Das komplexe Verhältnis zwischen den Tschechen und Slowaken in Zeiten der Tschechoslowakei war bestimmt durch ein Auseinanderwachsen der beiden Völker, was u.a. auch in der Fremdbestimmung der Slowaken und ihrer lang vergeblichen Forderung nach Autonomie seinen Grund findet.
In der vorliegenden Arbeit soll das gespannte Verhältnis zwischen den beiden Ländern im näheren beleuchtet werden.
Inhaltsverzeichnis
- Einleitung
- Historische Entwicklung
- Tschecho-slowakische Bevölkerung
- Spannungen zwischen Tschechen und Slowaken
- Entstehung der CSR
- Slowakische Gesellschaft 1919
- Schwächung der slowakischen Beziehung zur CSR
- Autonomiepolitik
- Entwicklungen im 2. Weltkrieg
- Fazit
- Literaturverzeichnis
Zielsetzung und Themenschwerpunkte
Die vorliegende Arbeit befasst sich mit dem komplexen Verhältnis zwischen Tschechen und Slowaken in der Tschechoslowakei. Sie analysiert die historischen Entwicklungen, die zu Spannungen zwischen den beiden Völkern führten, insbesondere die slowakische Forderung nach Autonomie und die daraus resultierenden Konflikte.
- Historische Entwicklung der tschechisch-slowakischen Beziehungen
- Die Entstehung der Tschechoslowakei und die Rolle des Pittsburgher Vertrages
- Die slowakische Autonomiebewegung und ihre Forderungen
- Die Spannungen zwischen Tschechen und Slowaken in der Ersten Tschechoslowakischen Republik
- Die Entwicklungen im Zweiten Weltkrieg und ihre Auswirkungen auf das tschechisch-slowakische Verhältnis
Zusammenfassung der Kapitel
Die Einleitung stellt das komplexe Verhältnis zwischen Tschechen und Slowaken in der Tschechoslowakei dar und erläutert die Zielsetzung der Arbeit.
Das Kapitel "Historische Entwicklung" beleuchtet die Entstehung der Tschechoslowakei im Jahr 1918 und die unterschiedlichen Entwicklungen der Tschechen und Slowaken in der Habsburgermonarchie.
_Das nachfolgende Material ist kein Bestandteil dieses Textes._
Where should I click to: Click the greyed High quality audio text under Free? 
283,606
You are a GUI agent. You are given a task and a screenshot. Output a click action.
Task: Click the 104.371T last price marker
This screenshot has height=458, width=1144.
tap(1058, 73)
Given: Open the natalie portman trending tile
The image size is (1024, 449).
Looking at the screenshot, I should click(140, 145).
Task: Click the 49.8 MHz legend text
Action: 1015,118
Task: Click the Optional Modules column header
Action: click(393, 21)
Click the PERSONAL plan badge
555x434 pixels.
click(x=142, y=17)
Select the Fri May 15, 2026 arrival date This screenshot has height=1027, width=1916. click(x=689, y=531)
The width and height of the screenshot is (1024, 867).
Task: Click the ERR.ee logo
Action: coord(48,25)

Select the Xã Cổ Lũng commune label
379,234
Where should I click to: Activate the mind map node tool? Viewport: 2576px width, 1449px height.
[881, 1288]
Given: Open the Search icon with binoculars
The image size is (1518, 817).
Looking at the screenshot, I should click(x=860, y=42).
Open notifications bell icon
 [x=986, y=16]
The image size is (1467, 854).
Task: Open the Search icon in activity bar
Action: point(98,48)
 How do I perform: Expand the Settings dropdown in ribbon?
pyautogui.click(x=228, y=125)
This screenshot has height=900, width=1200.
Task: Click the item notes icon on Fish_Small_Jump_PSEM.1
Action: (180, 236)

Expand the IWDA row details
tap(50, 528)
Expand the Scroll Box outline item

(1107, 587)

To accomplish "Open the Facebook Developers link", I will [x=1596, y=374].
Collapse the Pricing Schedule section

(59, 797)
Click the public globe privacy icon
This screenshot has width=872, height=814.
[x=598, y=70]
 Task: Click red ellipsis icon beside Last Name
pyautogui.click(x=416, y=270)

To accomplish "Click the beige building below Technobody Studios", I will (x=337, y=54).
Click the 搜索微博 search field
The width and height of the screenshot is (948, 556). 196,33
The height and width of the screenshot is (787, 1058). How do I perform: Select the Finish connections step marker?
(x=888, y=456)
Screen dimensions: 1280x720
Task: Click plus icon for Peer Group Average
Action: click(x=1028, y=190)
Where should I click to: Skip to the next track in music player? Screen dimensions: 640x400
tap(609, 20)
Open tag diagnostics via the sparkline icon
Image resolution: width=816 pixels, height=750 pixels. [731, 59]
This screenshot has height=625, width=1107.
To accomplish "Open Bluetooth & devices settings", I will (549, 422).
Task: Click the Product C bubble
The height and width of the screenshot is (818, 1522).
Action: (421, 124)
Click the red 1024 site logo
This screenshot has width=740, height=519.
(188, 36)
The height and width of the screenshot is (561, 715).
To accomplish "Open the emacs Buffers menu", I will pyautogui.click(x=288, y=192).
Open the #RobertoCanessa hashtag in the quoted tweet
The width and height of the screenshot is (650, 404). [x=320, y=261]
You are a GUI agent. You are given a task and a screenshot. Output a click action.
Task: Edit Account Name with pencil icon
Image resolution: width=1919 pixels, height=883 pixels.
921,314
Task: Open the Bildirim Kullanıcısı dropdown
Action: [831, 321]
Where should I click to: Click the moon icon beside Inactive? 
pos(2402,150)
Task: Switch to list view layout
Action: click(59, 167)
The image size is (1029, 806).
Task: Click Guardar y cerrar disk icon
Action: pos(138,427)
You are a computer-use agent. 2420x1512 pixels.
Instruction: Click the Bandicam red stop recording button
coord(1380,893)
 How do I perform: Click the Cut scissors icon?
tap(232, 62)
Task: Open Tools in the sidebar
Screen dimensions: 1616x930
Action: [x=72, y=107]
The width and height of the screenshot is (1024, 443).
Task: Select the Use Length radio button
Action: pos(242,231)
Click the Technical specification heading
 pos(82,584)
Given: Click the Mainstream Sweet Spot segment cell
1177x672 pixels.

Es wird die Bedeutung des Pittsburgher Vertrages für die Gründung des gemeinsamen Staates hervorgehoben.
Das Kapitel "Spannungen zwischen Tschechen und Slowaken" analysiert die Entstehung der CSR, die slowakische Gesellschaft im Jahr 1919 und die Schwächung der slowakischen Beziehung zur CSR. Es werden die Forderungen der Slowaken nach Autonomie und die daraus resultierenden Konflikte mit der tschechischen Mehrheit beleuchtet.
Schlüsselwörter
Die Schlüsselwörter und Schwerpunktthemen des Textes umfassen die tschechisch-slowakischen Beziehungen, die Tschechoslowakei, die slowakische Autonomiebewegung, der Pittsburgher Vertrag, die Spannungen zwischen Tschechen und Slowaken, die Entstehung der CSR, die slowakische Gesellschaft im Jahr 1919, die Schwächung der slowakischen Beziehung zur CSR, die Autonomiepolitik und die Entwicklungen im Zweiten Weltkrieg.
Häufig gestellte Fragen zu Tschechen und Slowaken
Warum war das Verhältnis zwischen Tschechen und Slowaken gespannt?
Spannungen entstanden durch das Auseinanderwachsen der Völker, die tschechische Dominanz im gemeinsamen Staat und die lange unerfüllte Forderung der Slowaken nach Autonomie.
Was war der „Pittsburgher Vertrag“?
Ein 1918 geschlossenes Abkommen, das den Slowaken im künftigen gemeinsamen Staat Autonomie und eine eigene Verwaltung zusicherte, was später zum Streitpunkt wurde.
Wie entwickelte sich die slowakische Gesellschaft nach 1919?
Die Slowaken fühlten sich oft fremdbestimmt, was die Bindung zur Tschechoslowakischen Republik (CSR) schwächte und die Autonomiepolitik befeuerte.
Welchen Einfluss hatte der Zweite Weltkrieg auf das Verhältnis?
Die Zerschlagung der CSR und die Gründung des slowakischen Staates unter deutschem Einfluss vertieften die Gräben zwischen den beiden Völkern nachhaltig.
Gab es kulturelle Unterschiede vor der Staatsgründung?
Ja, während die Tschechen unter österreichischer Verwaltung standen, waren die Slowaken Teil der ungarischen Reichshälfte, was zu unterschiedlichen sozialen und politischen Prägungen führte.